Replacement and data recovery experiences (Score:1)
Iomega was actually quite helpful as long as I put up with all of the handholding and troubleshooting steps they read of their scripts before telling them what the problem was. They sent me a replacement - another refurbed drive. If worked - for 3 days, then died. I also found out that the first drive munged one of my carts. Another call, they sent me another drive. This one worked for a week and then died. I now had 2 bad carts (killed by their drives) and I had gone through three refurbed drives. I tried to remain calm, explaining how it was not acceptable for them to keep eating my carts by sending me defective drives.

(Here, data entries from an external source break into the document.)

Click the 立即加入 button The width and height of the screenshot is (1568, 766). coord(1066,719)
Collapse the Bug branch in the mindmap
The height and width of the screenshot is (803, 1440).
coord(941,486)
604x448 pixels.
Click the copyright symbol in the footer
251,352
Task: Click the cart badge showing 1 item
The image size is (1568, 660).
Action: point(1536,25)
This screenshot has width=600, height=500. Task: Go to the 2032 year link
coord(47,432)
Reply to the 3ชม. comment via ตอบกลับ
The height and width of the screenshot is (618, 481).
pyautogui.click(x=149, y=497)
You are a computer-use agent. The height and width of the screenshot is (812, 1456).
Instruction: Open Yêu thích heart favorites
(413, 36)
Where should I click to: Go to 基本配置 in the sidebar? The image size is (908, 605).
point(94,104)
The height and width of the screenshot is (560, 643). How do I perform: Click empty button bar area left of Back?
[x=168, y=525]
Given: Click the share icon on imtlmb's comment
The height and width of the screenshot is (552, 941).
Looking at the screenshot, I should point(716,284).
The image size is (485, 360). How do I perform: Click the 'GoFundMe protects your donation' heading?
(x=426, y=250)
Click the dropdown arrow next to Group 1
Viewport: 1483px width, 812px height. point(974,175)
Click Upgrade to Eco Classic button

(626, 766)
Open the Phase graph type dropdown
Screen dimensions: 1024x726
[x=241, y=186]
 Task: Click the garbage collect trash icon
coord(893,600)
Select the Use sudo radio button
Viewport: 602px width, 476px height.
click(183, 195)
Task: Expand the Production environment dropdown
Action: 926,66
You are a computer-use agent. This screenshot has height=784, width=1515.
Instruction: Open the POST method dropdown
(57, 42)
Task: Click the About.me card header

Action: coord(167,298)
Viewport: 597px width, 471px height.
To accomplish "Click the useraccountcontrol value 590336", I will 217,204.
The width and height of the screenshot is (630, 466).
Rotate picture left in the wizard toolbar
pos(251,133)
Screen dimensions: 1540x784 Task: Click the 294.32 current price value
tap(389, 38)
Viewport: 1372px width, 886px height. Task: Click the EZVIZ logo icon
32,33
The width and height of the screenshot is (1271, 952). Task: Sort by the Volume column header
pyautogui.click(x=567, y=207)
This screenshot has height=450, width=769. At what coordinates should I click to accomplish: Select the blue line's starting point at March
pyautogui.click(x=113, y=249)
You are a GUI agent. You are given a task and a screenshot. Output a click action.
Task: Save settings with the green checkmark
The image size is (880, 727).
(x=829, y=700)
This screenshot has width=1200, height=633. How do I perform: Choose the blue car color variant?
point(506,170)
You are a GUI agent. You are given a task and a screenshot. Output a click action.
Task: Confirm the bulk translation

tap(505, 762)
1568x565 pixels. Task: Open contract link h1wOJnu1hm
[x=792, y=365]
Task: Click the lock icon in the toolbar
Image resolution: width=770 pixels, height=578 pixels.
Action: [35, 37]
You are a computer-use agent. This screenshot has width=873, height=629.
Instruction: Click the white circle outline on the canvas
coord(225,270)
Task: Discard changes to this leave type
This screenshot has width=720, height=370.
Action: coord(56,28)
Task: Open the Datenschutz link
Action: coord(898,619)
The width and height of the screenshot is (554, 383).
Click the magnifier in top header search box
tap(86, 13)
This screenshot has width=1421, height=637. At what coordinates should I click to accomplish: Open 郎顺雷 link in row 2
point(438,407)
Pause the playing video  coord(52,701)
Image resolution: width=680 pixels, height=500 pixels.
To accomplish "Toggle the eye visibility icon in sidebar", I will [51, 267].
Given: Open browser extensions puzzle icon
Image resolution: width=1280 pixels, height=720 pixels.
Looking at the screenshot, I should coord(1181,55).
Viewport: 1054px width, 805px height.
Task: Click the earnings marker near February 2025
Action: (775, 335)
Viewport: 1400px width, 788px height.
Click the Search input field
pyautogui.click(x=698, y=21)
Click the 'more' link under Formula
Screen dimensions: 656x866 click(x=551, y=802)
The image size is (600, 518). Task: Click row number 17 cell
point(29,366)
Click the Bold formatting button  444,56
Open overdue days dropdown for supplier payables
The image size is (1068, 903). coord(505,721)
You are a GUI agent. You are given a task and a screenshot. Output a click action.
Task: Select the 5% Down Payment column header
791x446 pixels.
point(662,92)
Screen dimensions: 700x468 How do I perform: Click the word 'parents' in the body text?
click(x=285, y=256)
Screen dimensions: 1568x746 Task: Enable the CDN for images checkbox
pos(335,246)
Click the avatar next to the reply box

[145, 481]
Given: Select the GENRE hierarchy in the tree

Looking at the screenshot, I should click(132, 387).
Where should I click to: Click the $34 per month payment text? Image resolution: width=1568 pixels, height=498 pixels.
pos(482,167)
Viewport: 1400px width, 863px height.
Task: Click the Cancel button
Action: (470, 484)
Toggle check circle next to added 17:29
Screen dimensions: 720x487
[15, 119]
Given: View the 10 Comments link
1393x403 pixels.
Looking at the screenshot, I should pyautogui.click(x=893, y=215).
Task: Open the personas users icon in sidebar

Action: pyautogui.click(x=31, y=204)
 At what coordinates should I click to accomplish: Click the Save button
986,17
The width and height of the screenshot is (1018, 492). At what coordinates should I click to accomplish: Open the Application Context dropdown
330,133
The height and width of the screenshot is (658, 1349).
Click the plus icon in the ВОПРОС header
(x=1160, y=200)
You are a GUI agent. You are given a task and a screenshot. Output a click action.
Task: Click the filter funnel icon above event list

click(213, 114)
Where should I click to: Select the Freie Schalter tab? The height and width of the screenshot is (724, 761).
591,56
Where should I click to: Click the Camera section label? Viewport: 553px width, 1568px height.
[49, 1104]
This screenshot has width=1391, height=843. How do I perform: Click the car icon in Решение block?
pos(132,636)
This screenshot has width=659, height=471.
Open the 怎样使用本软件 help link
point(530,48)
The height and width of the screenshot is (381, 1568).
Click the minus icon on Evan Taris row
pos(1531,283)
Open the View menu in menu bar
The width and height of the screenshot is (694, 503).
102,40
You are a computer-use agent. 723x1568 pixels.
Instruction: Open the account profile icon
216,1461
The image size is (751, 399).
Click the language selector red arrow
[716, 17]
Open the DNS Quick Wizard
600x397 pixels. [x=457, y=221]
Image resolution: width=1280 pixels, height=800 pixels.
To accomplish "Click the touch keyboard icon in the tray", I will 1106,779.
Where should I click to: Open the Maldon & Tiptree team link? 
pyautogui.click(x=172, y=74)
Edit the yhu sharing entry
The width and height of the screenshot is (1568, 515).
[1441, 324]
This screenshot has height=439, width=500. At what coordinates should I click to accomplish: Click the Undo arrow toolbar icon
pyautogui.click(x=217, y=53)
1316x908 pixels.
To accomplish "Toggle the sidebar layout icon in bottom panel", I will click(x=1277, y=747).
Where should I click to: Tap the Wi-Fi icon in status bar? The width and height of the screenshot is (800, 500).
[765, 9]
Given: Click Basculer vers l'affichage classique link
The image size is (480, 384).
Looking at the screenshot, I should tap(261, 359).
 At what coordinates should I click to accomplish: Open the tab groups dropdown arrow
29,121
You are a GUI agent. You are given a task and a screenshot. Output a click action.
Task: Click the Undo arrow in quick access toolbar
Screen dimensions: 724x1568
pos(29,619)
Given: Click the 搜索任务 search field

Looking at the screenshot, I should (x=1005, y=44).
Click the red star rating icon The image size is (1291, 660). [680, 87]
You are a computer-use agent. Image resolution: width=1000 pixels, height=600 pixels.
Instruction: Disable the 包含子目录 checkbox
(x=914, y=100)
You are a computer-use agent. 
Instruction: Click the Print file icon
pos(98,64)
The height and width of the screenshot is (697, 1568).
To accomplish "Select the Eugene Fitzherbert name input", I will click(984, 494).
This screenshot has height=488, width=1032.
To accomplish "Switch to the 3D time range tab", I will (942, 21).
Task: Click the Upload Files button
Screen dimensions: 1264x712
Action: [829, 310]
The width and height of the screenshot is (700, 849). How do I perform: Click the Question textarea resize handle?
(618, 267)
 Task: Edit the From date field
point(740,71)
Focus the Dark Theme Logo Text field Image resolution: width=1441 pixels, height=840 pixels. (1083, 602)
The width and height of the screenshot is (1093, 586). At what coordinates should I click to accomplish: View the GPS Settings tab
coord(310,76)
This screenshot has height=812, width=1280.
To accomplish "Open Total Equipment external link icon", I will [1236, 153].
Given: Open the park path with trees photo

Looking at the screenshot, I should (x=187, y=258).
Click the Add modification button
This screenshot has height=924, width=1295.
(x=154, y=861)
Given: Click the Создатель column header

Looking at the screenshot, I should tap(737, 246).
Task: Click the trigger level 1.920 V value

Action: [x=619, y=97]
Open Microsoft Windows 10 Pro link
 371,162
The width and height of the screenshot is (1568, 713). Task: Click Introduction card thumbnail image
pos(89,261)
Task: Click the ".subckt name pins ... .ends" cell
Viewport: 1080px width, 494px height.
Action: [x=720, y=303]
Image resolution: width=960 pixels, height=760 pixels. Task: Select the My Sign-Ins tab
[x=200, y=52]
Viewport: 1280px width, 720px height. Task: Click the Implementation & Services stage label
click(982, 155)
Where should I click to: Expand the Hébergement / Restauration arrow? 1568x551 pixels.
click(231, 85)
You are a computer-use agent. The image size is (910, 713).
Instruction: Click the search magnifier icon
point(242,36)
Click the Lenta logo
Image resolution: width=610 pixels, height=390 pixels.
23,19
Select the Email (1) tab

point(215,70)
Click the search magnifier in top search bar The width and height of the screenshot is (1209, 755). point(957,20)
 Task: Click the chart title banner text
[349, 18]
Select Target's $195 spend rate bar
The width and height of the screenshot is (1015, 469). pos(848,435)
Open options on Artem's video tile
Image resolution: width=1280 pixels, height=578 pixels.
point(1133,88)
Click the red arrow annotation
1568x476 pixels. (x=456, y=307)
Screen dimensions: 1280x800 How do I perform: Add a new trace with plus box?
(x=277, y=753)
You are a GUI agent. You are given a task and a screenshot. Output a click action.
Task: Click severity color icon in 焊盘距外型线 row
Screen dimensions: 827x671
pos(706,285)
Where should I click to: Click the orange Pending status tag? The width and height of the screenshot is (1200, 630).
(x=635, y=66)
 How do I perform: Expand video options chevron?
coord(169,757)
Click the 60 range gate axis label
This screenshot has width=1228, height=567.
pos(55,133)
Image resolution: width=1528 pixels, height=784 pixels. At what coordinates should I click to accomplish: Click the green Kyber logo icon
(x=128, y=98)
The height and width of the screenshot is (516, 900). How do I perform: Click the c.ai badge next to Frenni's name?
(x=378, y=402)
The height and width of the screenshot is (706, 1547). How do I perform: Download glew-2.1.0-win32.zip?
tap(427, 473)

The told me they could not offer any data recovery services, and that I used the old carts at my own risk. However, to make up for my trouble, they sent me a brand new drive and brand new carts to replace the ones that got eaten.
Not an ideal situation, but to their credit, they did make a decent attempt to do right by me, and for my $130 and a bit of hassle, I got myself a $300 drive and another $300 worth of new carts. This was a pretty good experience compared to the horror stories of Iomega customer service back in the early days of Zip disks.
-Jeff
sorry to say it... (Score:2)
I have seen countless jazz drives and disks go bad over the years, both the 1 and 2 Gb versions. Makes me all the much more merrier that I didn't buy one and instead opted for CDRs.